John Coffey, chef-patron of Athlone’s Thyme Restaurant, is the defining chef of the Irish Midlands. His menus are an evocation of the agricultural riches of the region, expressed via a culinary technique that has been refined and polished until every element of every plate the kitchen offers gives its best.
His modus operandi is a statement of common culinary sense: ‘Good quality ingredients cooked well and served by friendly, knowledgeable front of house staff in a comfortable environment, for a fair price!’ he explained to one interviewer, and Mr Coffey and his team deliver that to a T. You can imagine the legendary figures of Irish food making a statement like that – it’s pure Myrtle Allen, pure Ross Lewis, in its modest self-effacement – and it reflects Mr Coffey’s status as the chef whose work exemplifies his region, his culinary community, and his own culinary culture.

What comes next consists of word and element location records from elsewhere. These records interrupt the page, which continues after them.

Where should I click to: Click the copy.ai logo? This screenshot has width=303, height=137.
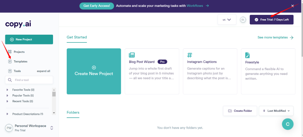click(18, 24)
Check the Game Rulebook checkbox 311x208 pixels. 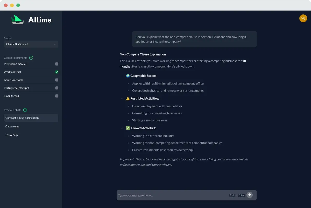[x=57, y=80]
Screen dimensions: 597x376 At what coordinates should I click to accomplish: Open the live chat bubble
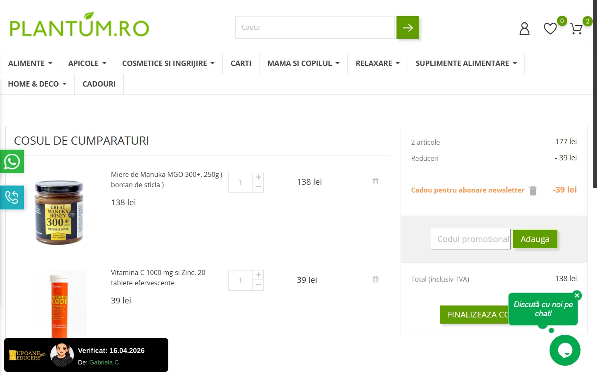(x=564, y=350)
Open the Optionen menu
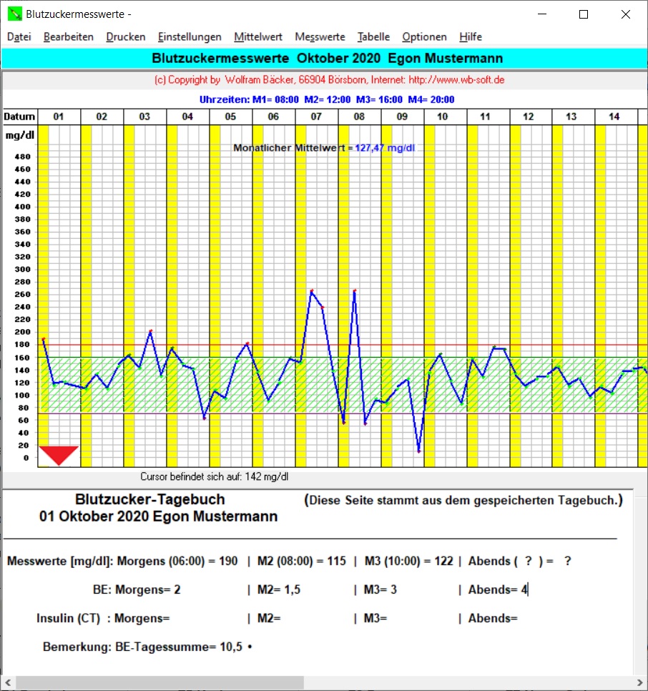 [x=424, y=37]
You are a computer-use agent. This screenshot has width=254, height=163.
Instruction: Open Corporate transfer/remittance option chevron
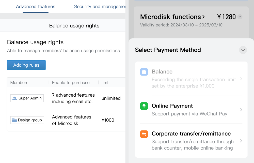[241, 141]
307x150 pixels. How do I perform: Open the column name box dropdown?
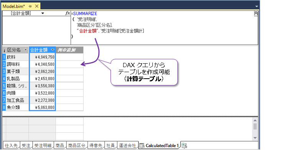tap(43, 13)
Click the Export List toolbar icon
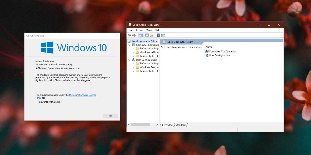Screen dimensions: 311x155 pos(152,35)
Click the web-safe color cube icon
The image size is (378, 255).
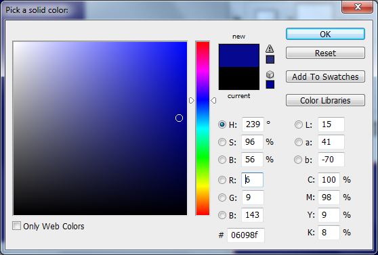[270, 74]
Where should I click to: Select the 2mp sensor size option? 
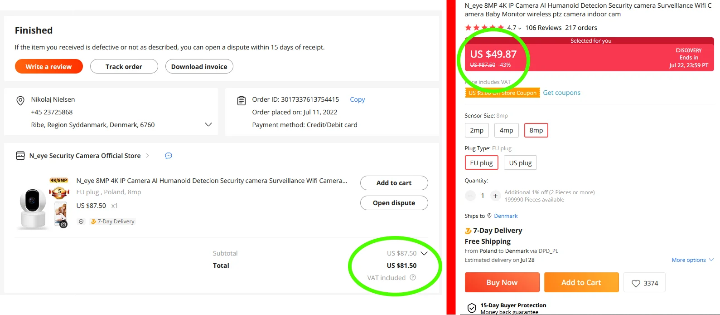coord(477,130)
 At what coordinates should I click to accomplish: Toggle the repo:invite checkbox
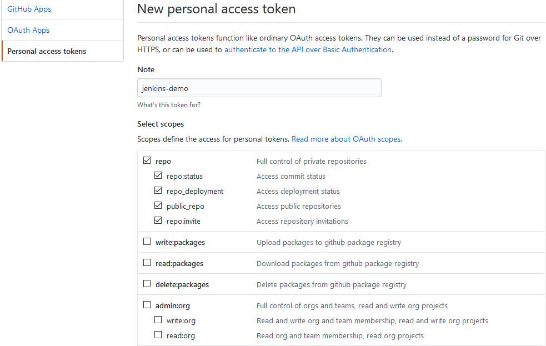coord(158,221)
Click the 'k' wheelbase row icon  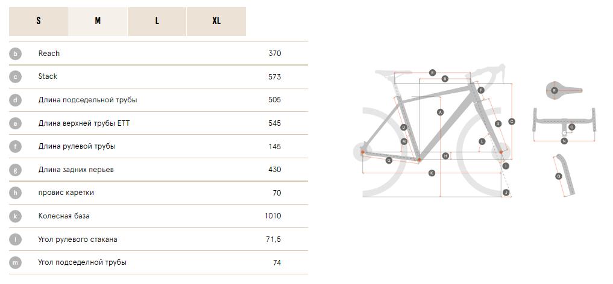click(x=15, y=216)
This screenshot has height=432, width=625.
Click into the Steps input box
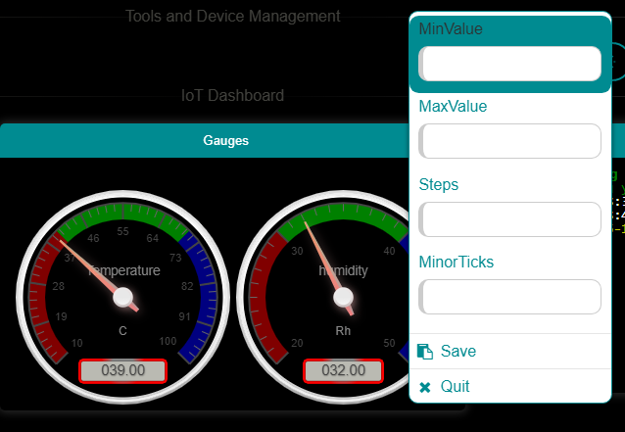pyautogui.click(x=509, y=219)
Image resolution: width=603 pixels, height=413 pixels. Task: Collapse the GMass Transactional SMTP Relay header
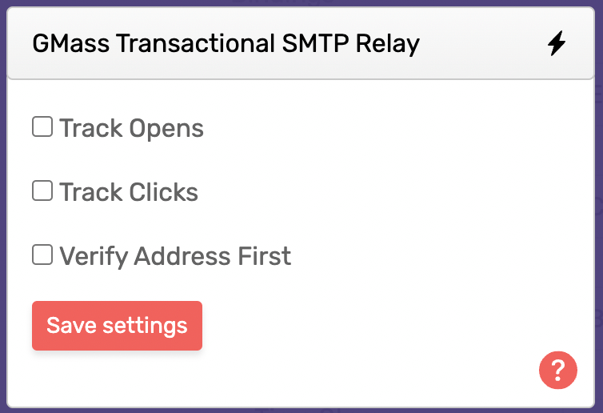(301, 43)
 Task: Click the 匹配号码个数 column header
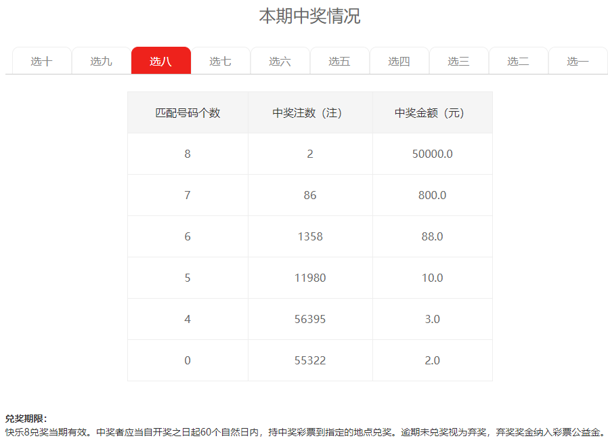coord(188,113)
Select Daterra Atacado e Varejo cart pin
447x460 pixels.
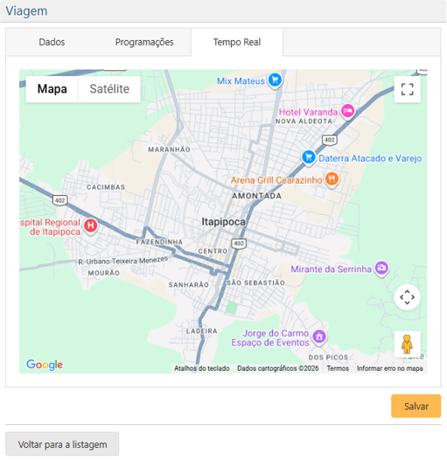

He sources from all the best suppliers, and it’s a classic win-win scenario, allowing Mr Coffey to pivot his menus with the seasons, so that when Eamonn Giblin’s game birds are ready, then it’s game on and time to order wild mallard, and elsewhere the menus are like culinary road maps: Gillivan’s lamb with Kate’s chard; Mossfield cheese with Wexford queens; Ronan’s chicken with pickled vegetables; Pigs on the Green pork with Audrey’s bok choy. We love the use of christian names on the menu – Ronan; Audrey; Kate – and we also love how modest Mr Coffey and his team are, as they go about their business of realising their culinary mantra – quality ingredients; friendly staff; comfortable environment; fair price – with every plate and with every service.